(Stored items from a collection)
#####
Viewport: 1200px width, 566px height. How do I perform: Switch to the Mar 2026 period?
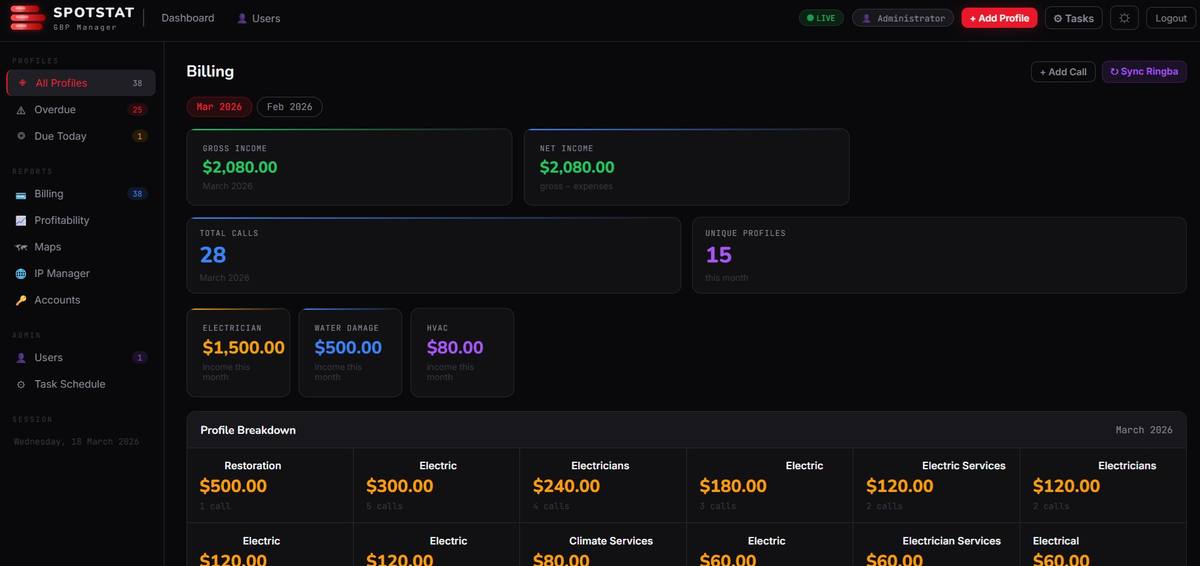219,107
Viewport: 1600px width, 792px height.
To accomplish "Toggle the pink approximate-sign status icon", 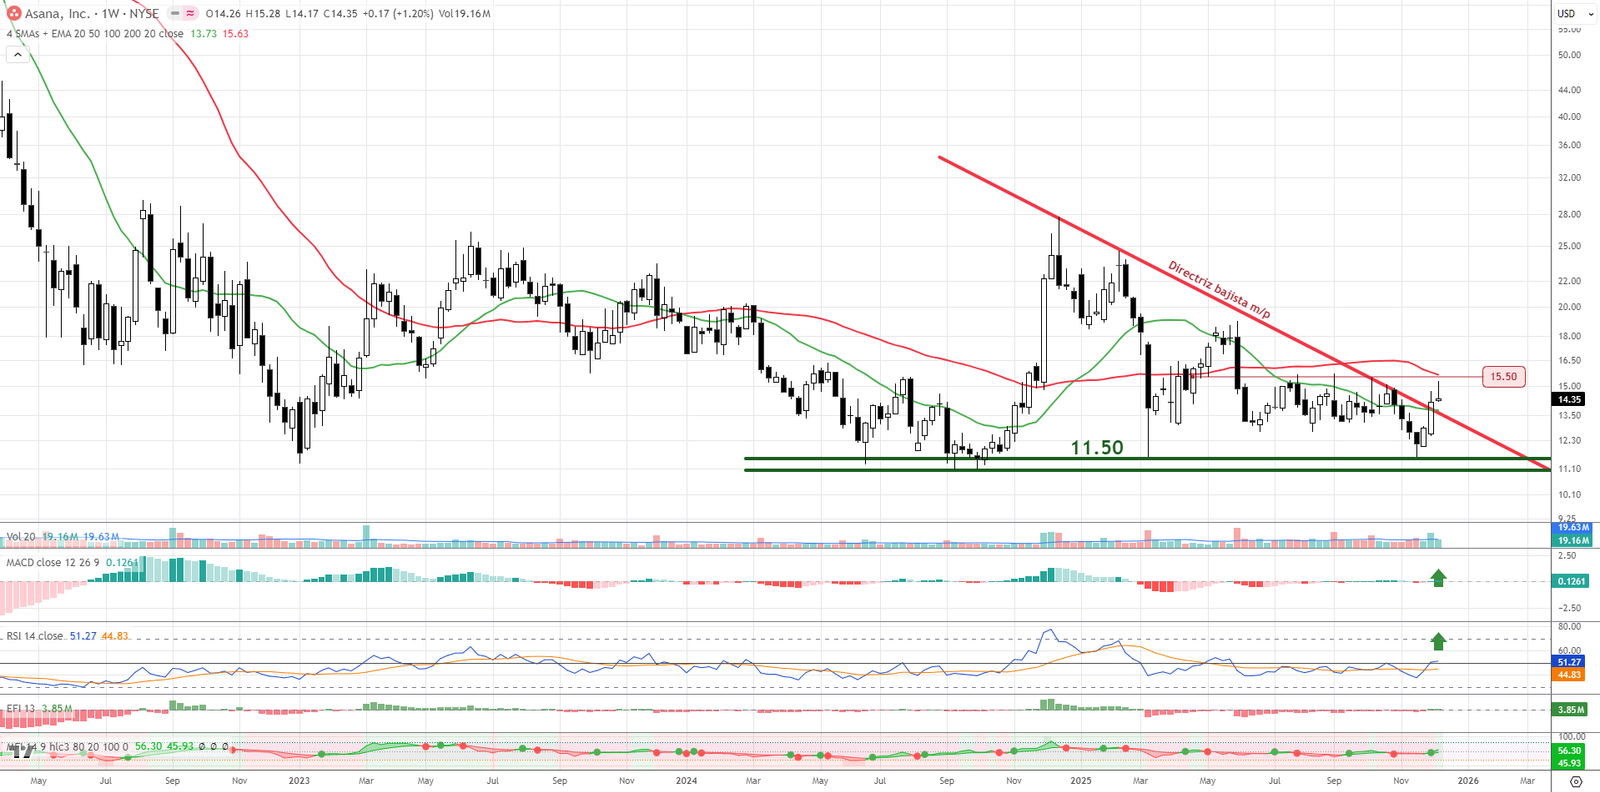I will 190,14.
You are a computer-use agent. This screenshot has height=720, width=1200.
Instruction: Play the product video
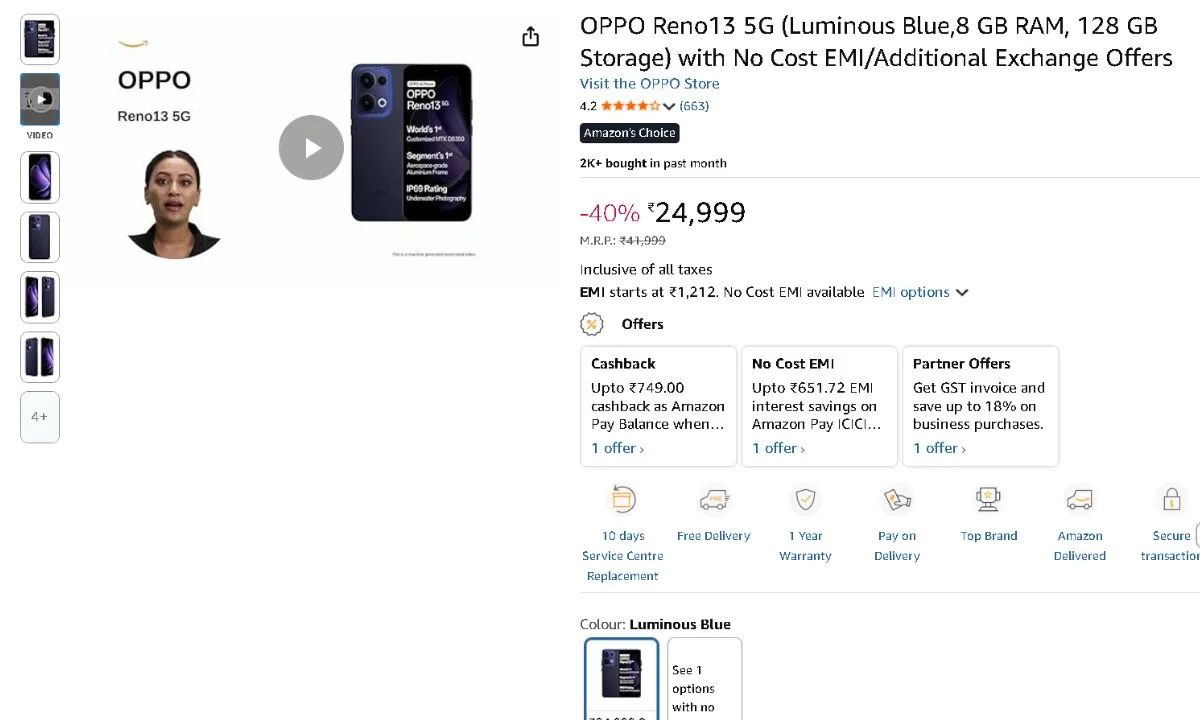click(x=311, y=147)
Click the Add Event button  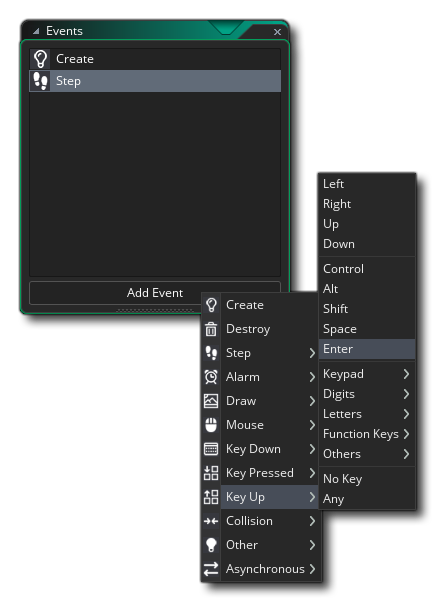[x=155, y=293]
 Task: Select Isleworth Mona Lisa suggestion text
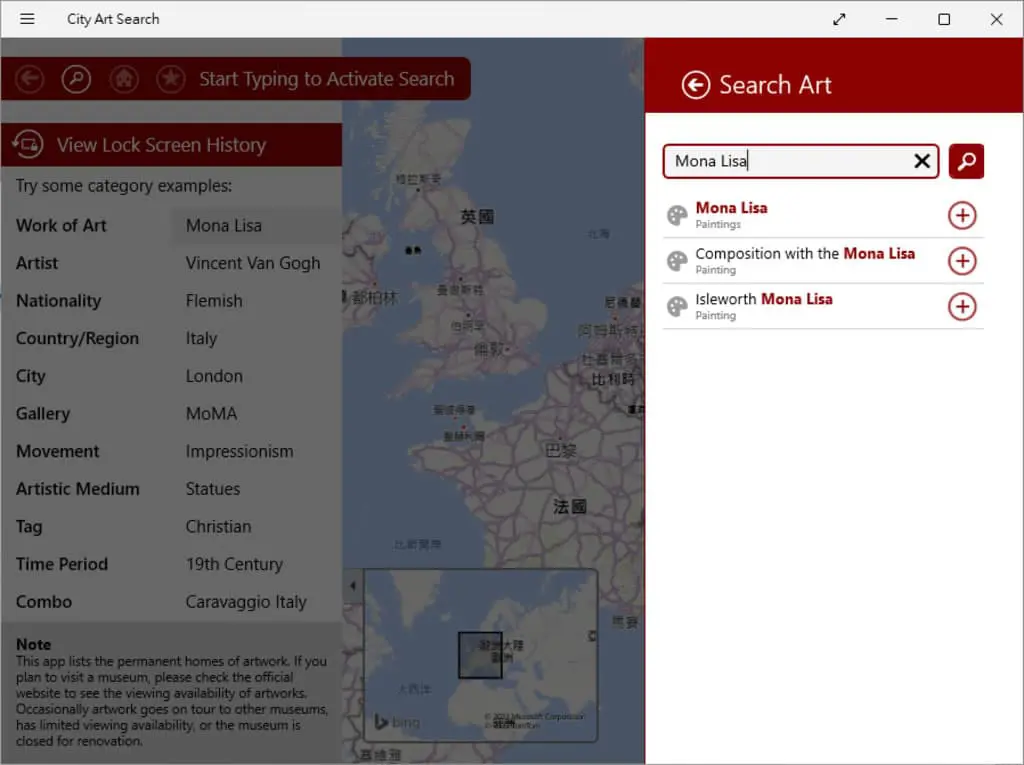[763, 299]
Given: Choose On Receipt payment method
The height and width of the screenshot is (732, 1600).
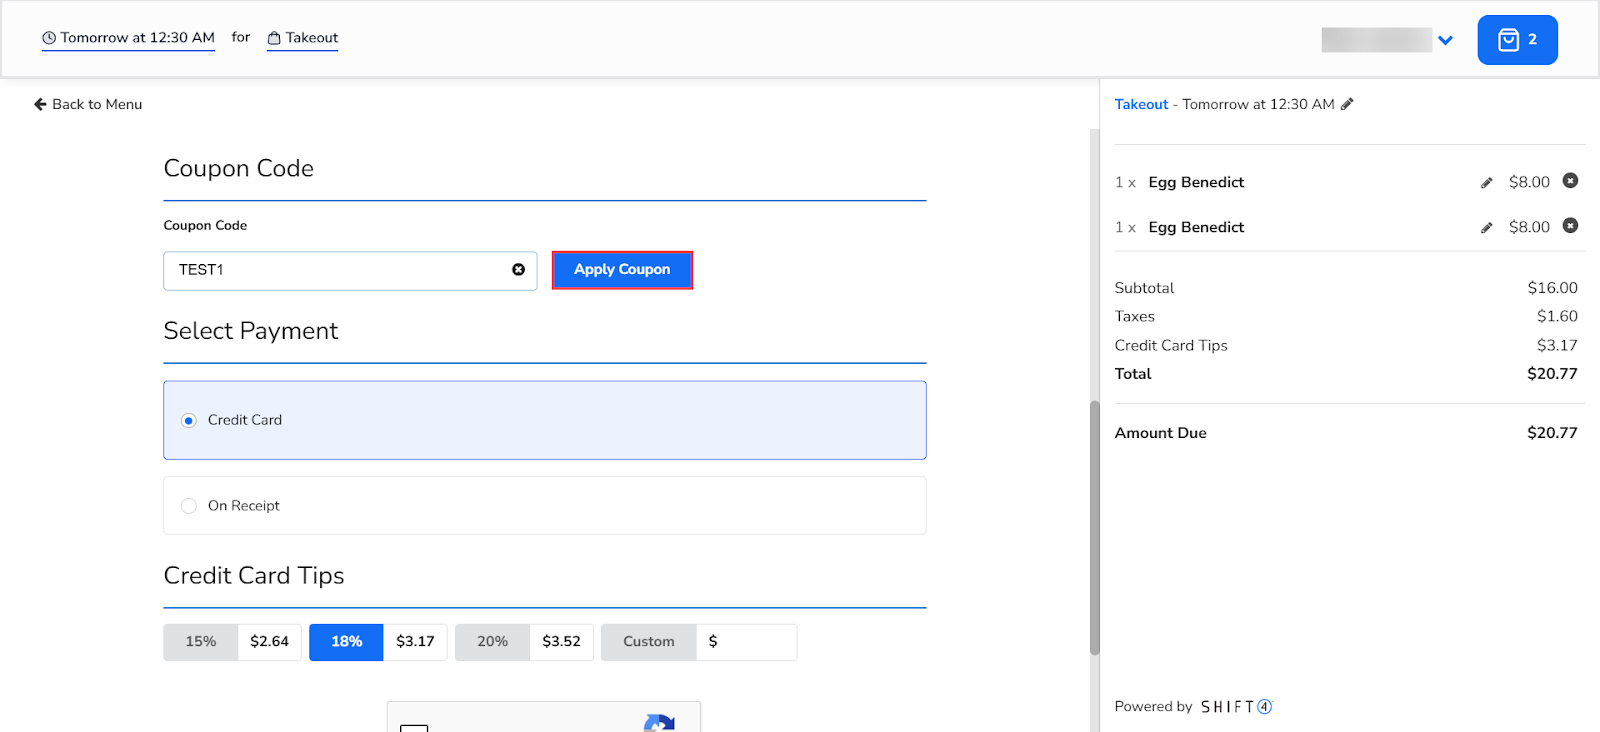Looking at the screenshot, I should [x=189, y=506].
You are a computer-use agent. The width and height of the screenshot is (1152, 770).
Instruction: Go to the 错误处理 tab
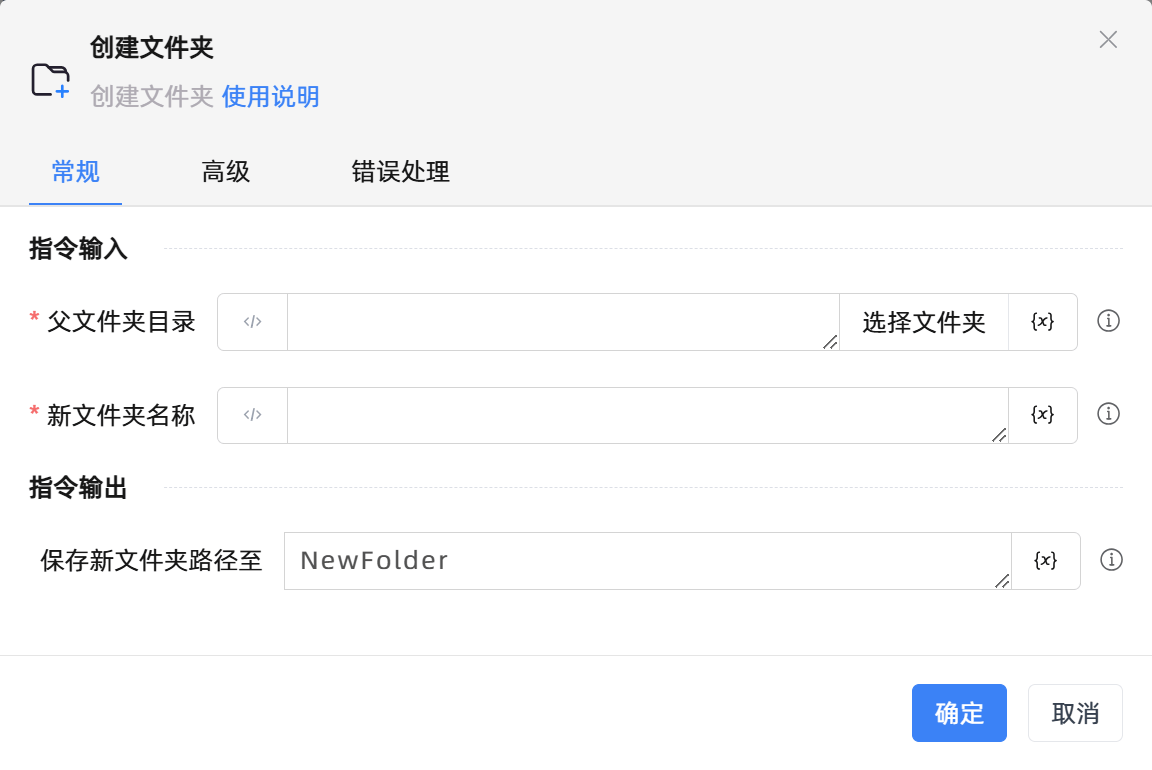(x=401, y=172)
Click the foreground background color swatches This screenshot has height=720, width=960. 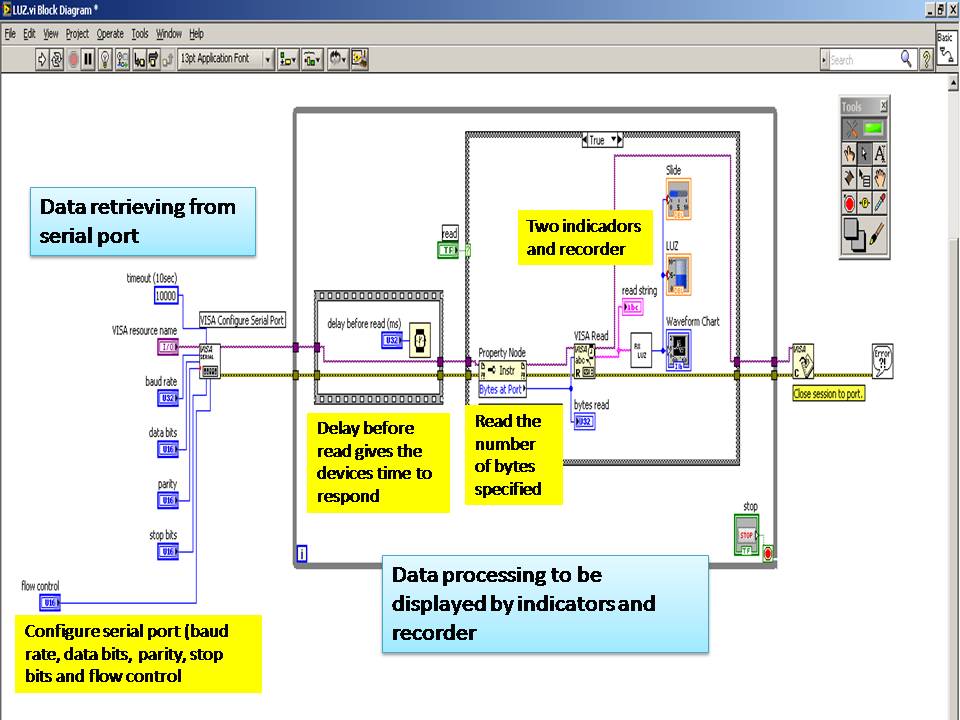(x=854, y=236)
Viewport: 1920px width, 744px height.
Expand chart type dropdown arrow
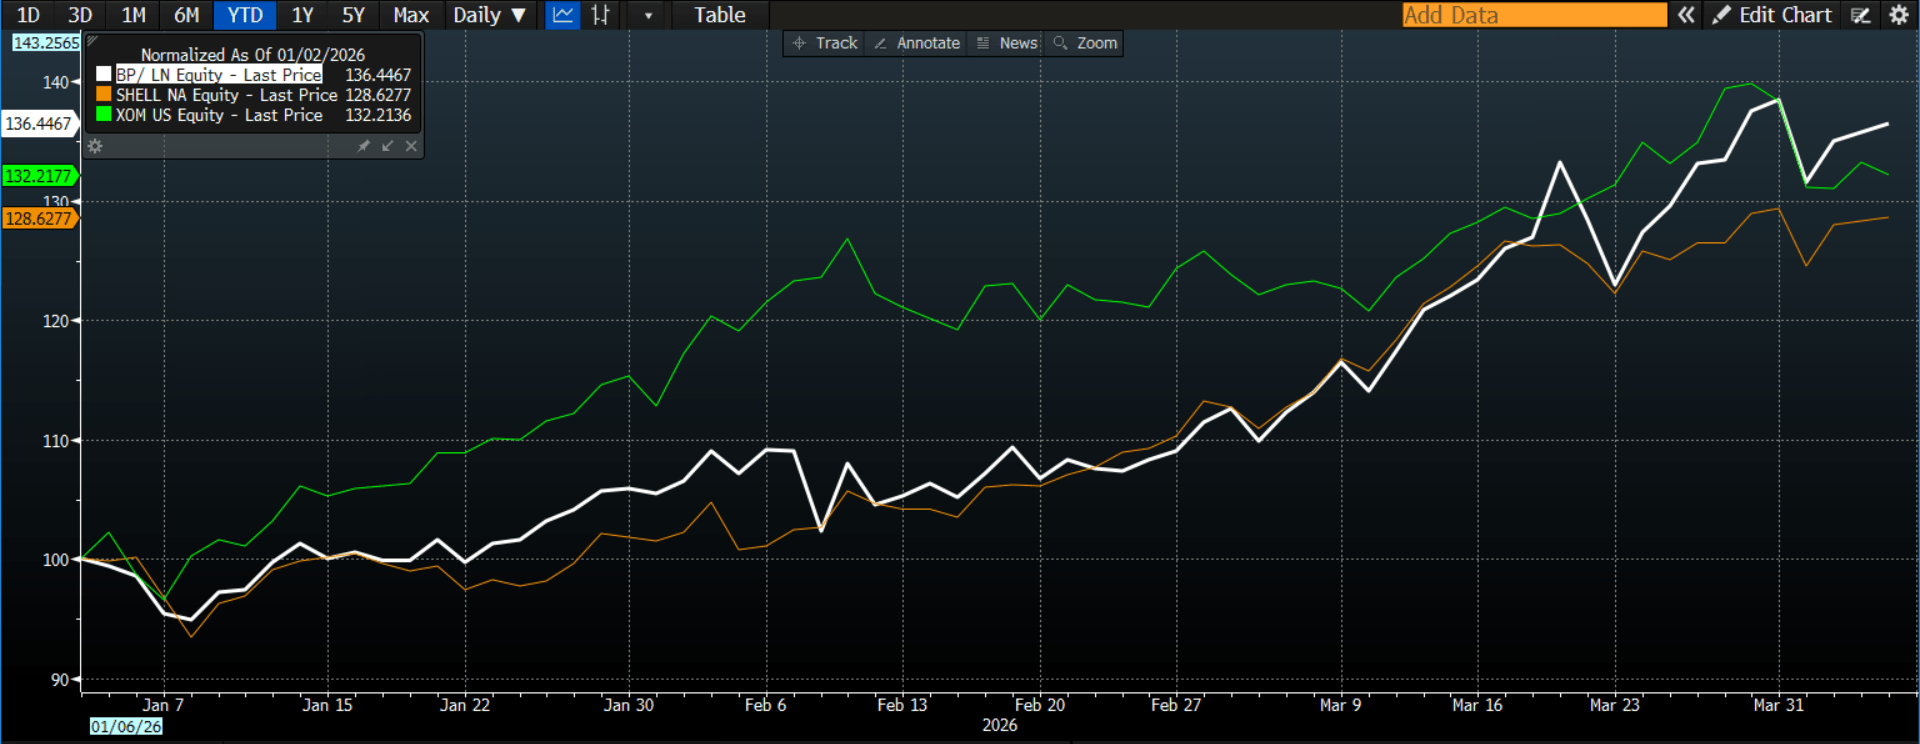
#####
» Problem
Find the string "agent" in the records, then copy each line where it occurs.

» Output below
You are a computer-use agent. This screenshot has height=720, width=1200.
You are a computer-use agent. The width and height of the screenshot is (1152, 770).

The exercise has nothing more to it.